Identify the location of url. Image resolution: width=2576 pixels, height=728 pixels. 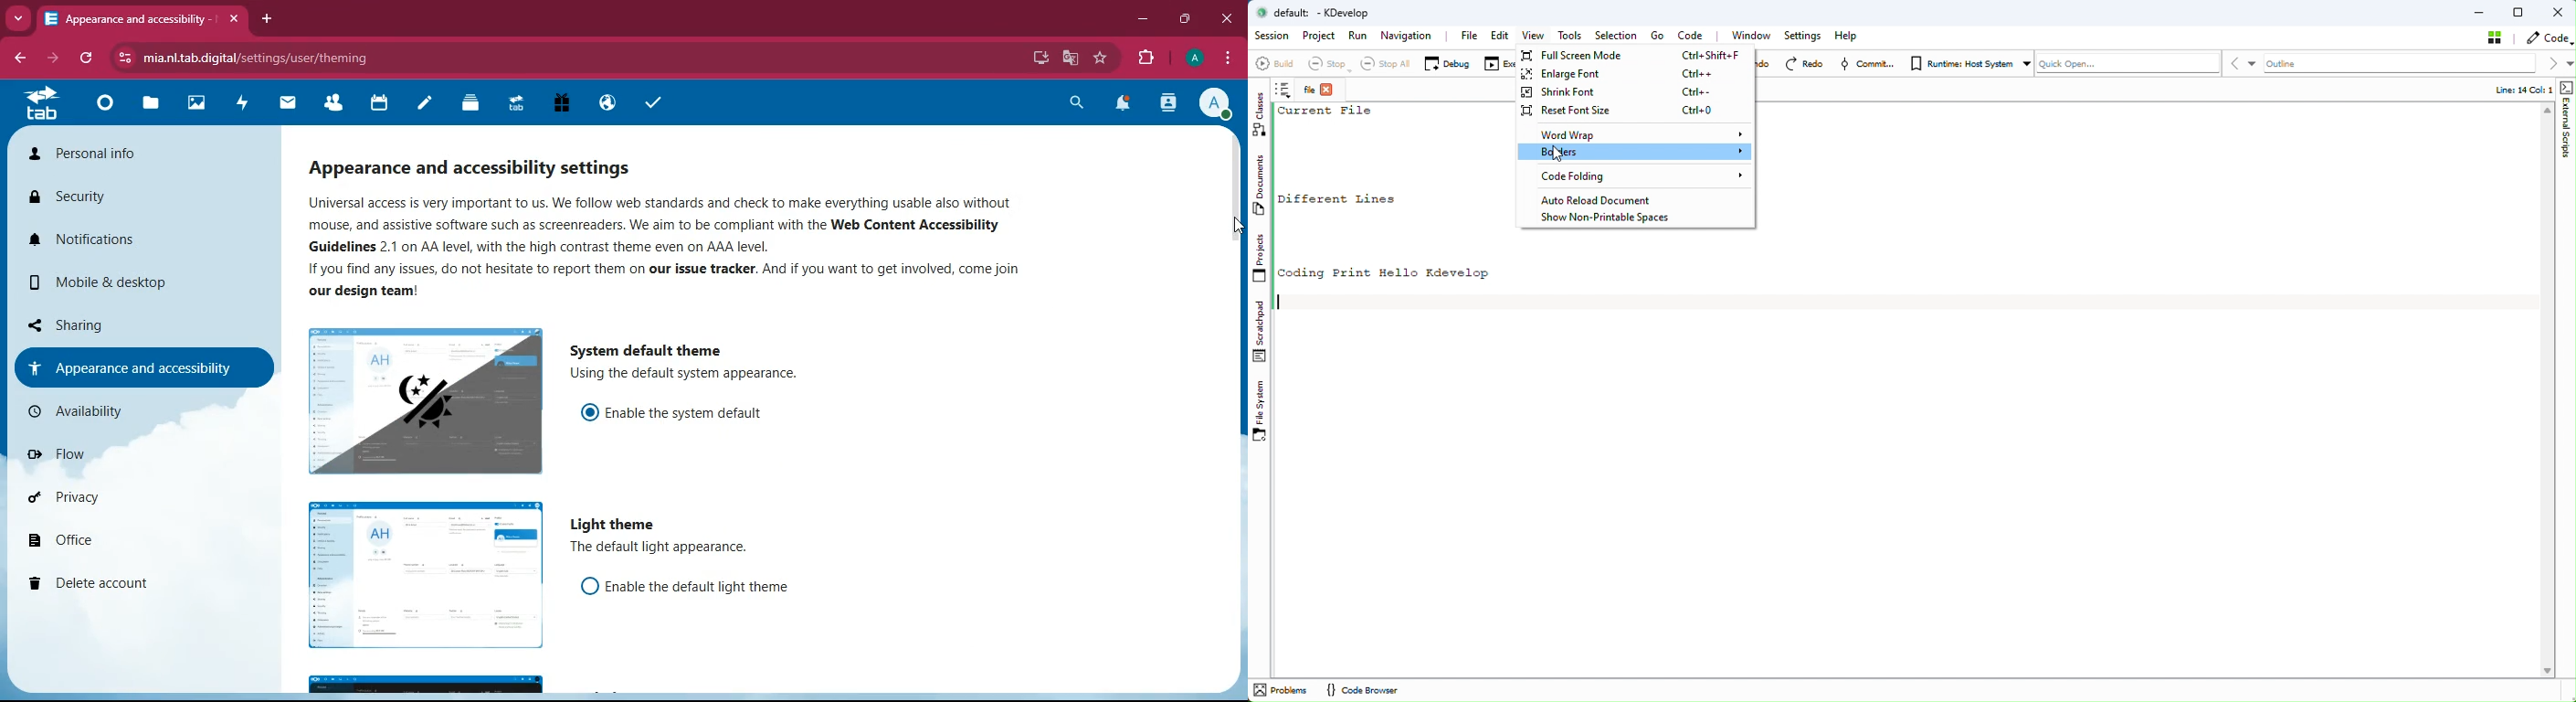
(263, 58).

----

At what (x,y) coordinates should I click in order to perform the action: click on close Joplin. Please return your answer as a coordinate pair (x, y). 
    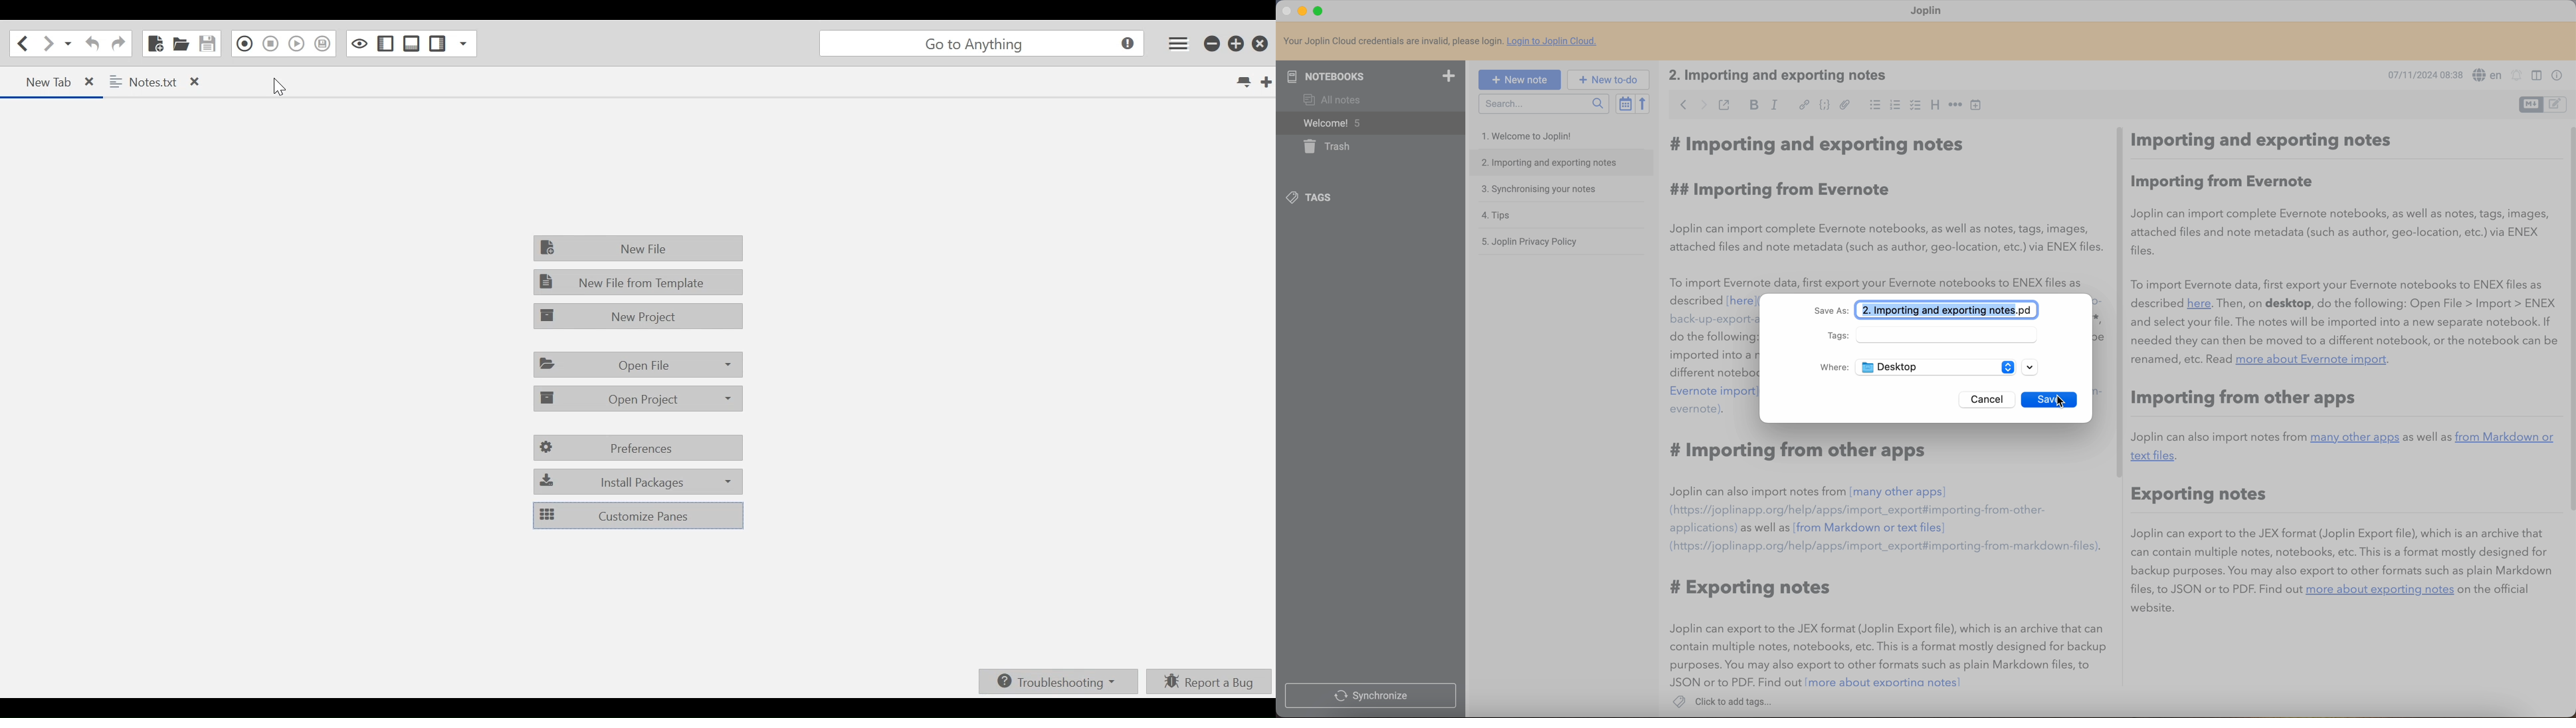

----

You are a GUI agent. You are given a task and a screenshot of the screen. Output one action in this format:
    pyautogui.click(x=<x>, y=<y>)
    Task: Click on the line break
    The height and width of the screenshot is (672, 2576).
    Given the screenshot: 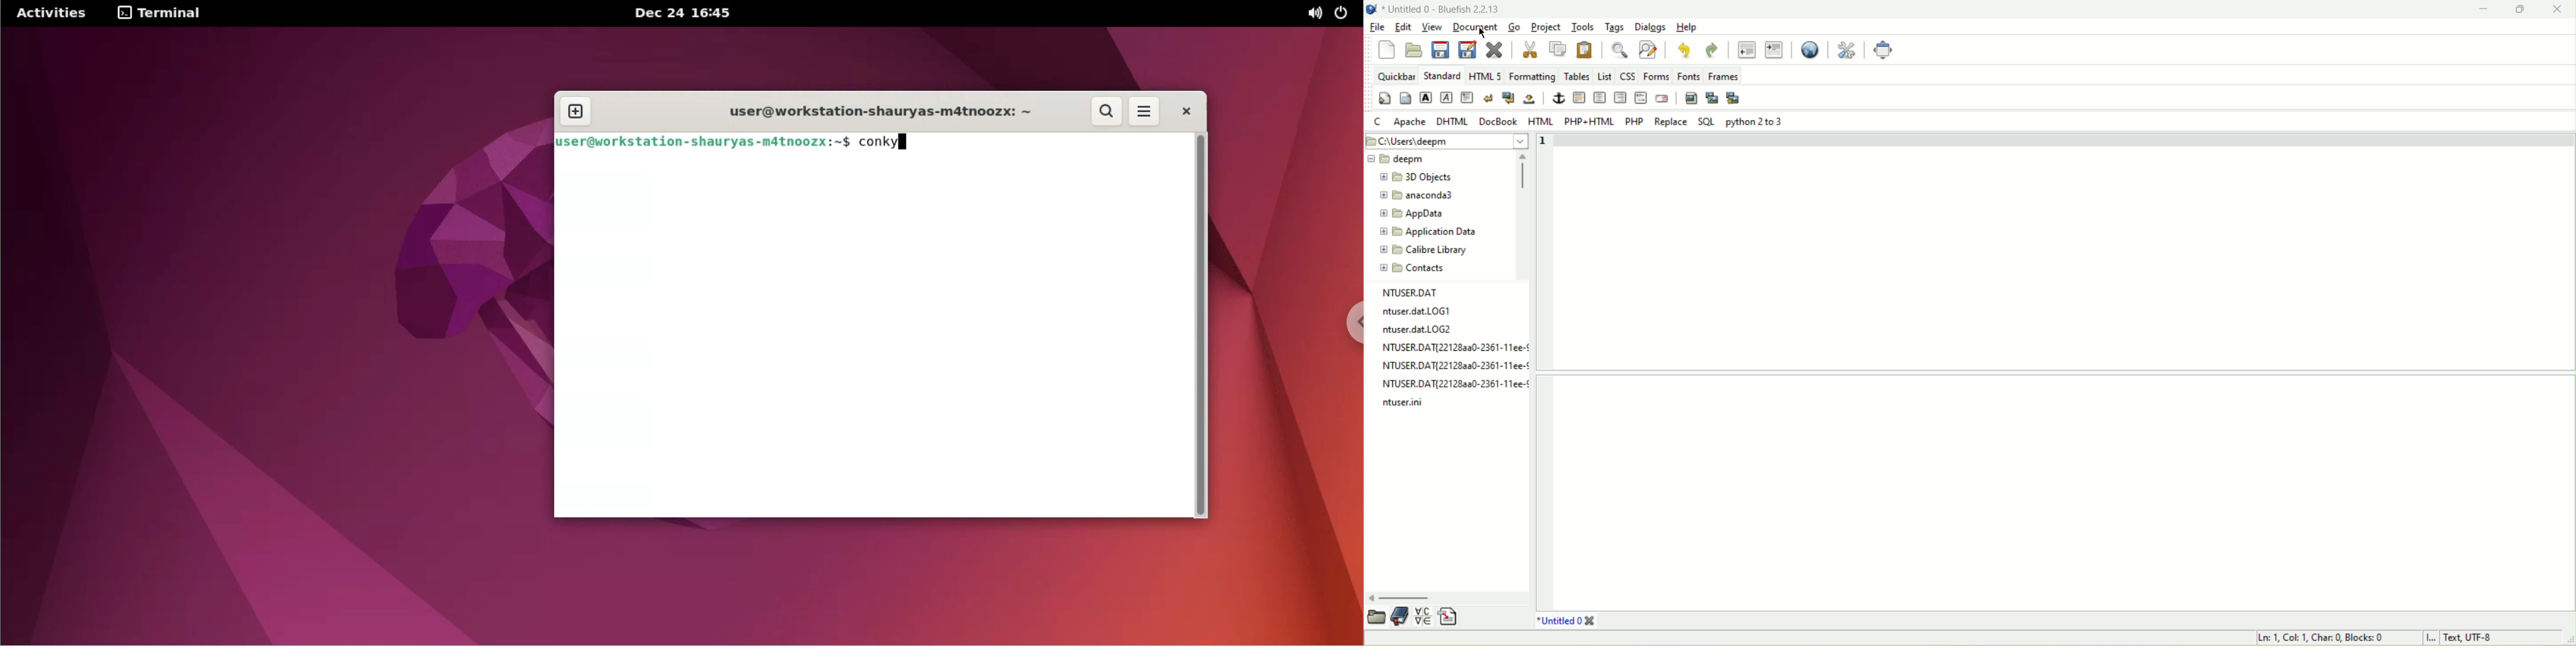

----

[Tarea propuesta] Reúna cada línea de los registros que contenga la cadena "action", teniendo en cuenta las mayúsculas y minúsculas.

[Respuesta]
At what (x,y) coordinates should I click in order to perform the action: click on close Joplin. Please return your answer as a coordinate pair (x, y). 
You are a GUI agent. You are given a task and a screenshot of the screen. Output one action in this format:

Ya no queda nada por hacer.